Everything is ready for the UN High Commissioner for Human Rights, Michelle Bachelet, to begin today a controversial six-day official trip to China that includes a stage in the Xinjiang region.

In this western province, the Chilean will try to independently evaluate the complaints about the violation of the human rights of the Uyghur population and other Muslim minorities in the area. However, some NGOs and foreign politicians criticize that the visit lacks transparency and credibility and risks becoming a mere make-up operation for the Chinese government.

His journey will start this Monday in Guangzhou and will continue through the Xinjiang region, a strategic area four times larger than Spain, where he will stop in the cities of Kashgar and Urumqi, the regional capital. Bachelet will not go to Beijing, which has been under severe restrictions for a few weeks to stop the spread of the coronavirus. In these days, he will hold meetings with representatives of national and local governments - some by videoconference - and will meet with "civil society organizations, business representatives and academics."

For years, organizations such as the Office of the High Commissioner, foreign governments, think tanks, and human rights organizations have accused the Chinese Communist Party (CCP) of committing serious abuses against the Uyghur minority that populates the region.

According to some calculations, up to one million members of this ethnic group - 10% of the 12 million in Xinjiang - have been confined at some point in one of the re-education camps erected since 2016 in response to the wave of attacks and violent attacks that hit the region in previous years.

In addition to having to praise the CCP or memorize its doctrines, accusations from former inmates, academic reports, and journalistic investigations also speak of forced labor, deliberate destruction of mosques, or compulsory sterilizations.
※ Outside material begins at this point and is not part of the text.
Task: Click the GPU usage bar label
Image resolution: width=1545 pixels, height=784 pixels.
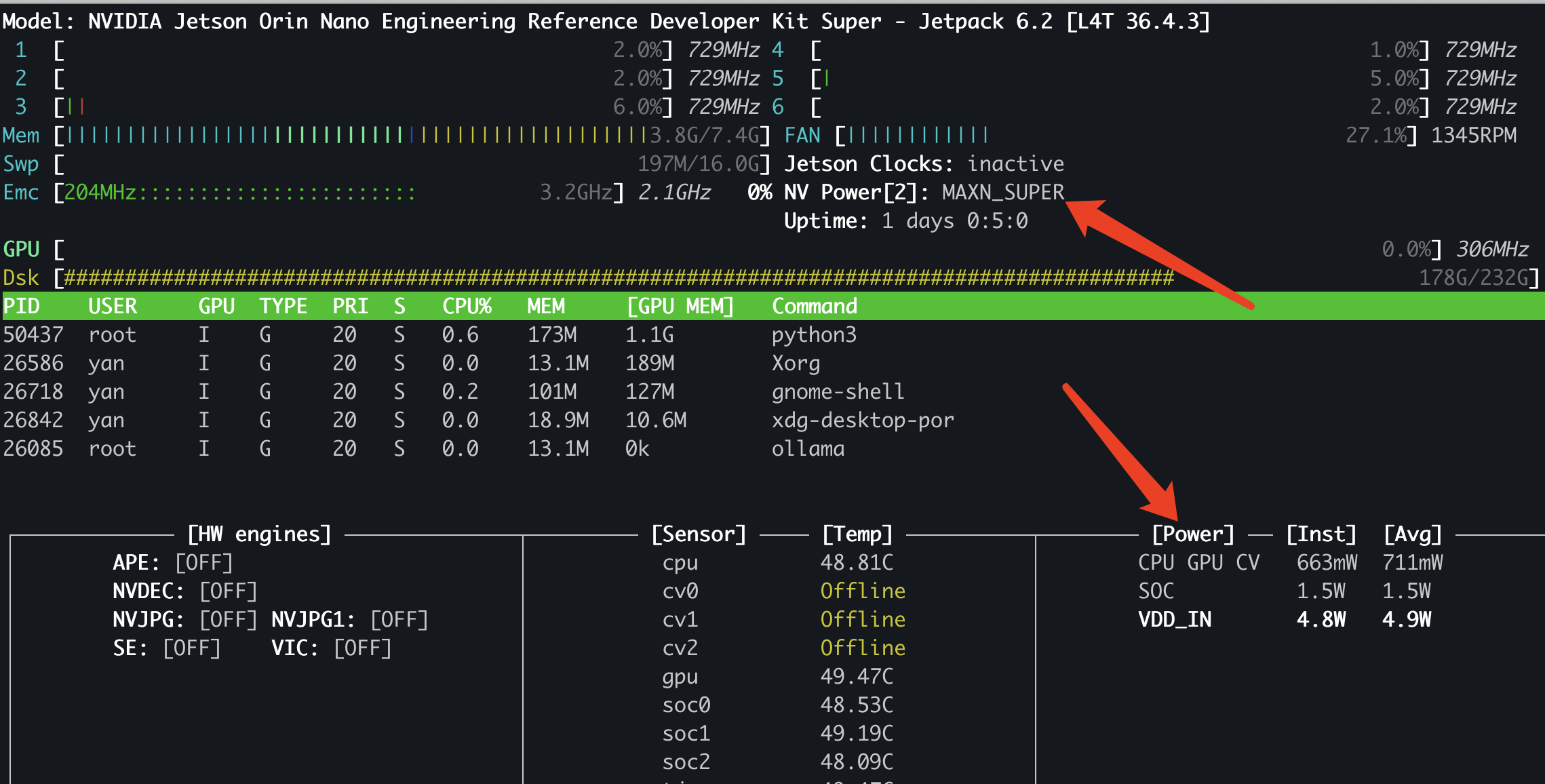Action: tap(22, 250)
For its part, the Chinese government, which initially denied the existence of these centers, later described them as "vocational training centers" where inmates voluntarily attended to learn a trade or improve their level of Mandarin. Beijing defends that these institutions have been essential in curbing the rise of extremism, independence and terrorist attacks in the region, and that the vast majority are already closed or have been converted after having served their initial purpose.

Bachelet's trip, the first of a High Commissioner for Human Rights to China in 17 years, comes after a long negotiation process and involved in controversy due to the tight control that local authorities will maintain.

From the United States, the spokesman for the State Department, Ned Price, expressed concern about the restrictions to which the mission will be subject, and recalled that the institution continues to block the publication of a report on Xinjiang that has been pending for months (it was expected that saw the light of day before the Winter Olympics in Beijing in February, but was ultimately delayed).

"The continued silence of the High Commissioner in the face of irrefutable evidence of the atrocities committed in Xinjiang (...) is very worrying, especially when she represents the world voice on human rights," he said this weekend.

International organizations such as Human Rights Watch were also critical, fearing that the visit would be manipulated to turn it into a mere "act of public relations."

“It is not credible that the Chinese government is going to allow the High Commissioner to see anything they do not want her to see, or let human rights defenders, victims or their families talk to her safely, unsupervised and without fear. to retaliation,” said its China director, Sophie Richardson.

After the tour, attention will focus on the statement with the conclusions of his visit and the press conference scheduled for the last day. "Bachelet's legacy as High Commissioner will be measured by her willingness to hold a powerful state accountable for crimes against humanity perpetrated during her tenure," Richardson added.